Return the material below word for word, leaving out the pictures.

Collected data:

§ §

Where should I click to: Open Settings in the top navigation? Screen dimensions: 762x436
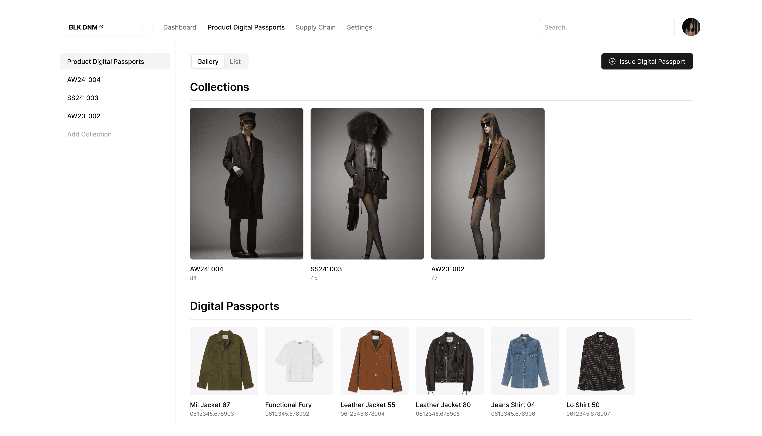click(x=359, y=27)
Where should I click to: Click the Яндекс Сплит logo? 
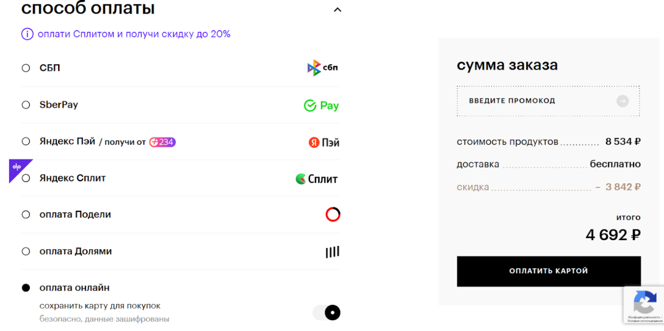pos(317,179)
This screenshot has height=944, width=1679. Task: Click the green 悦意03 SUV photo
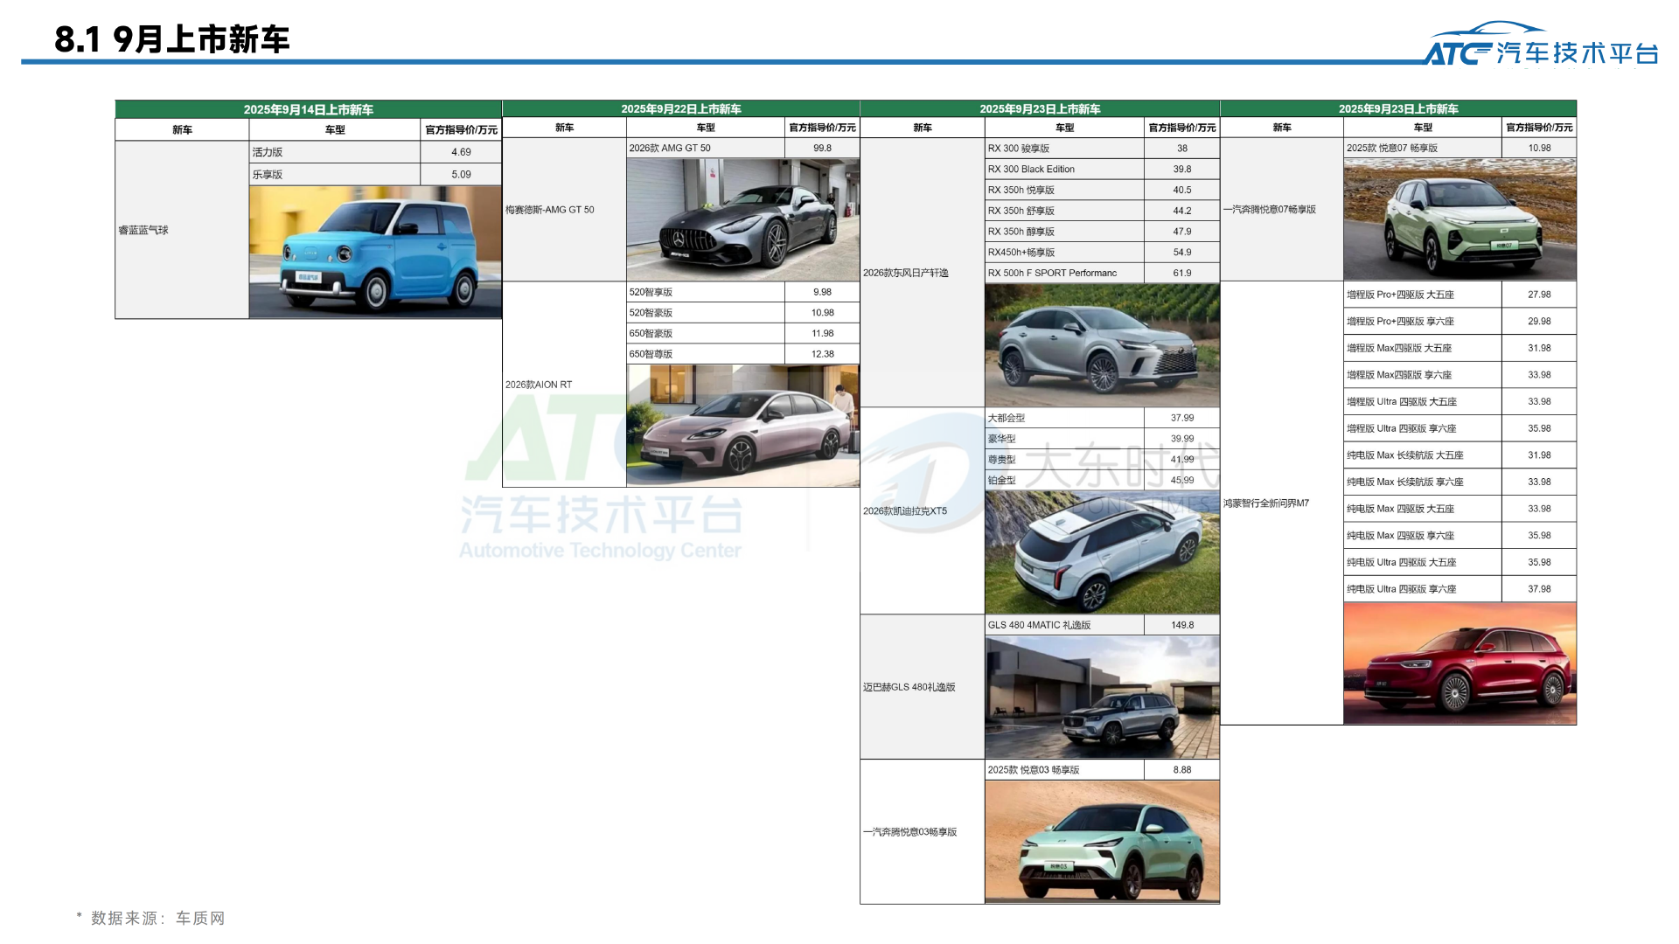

§ §

* **SOLUTION TO THIS PROBLEM**:
Where should I click to: Open Settings in the top navigation? Screen dimensions: 762x436
click(x=359, y=27)
Where should I click to: Click the Яндекс Сплит logo? 
pos(317,179)
This screenshot has height=944, width=1679. Task: Click the green 悦意03 SUV photo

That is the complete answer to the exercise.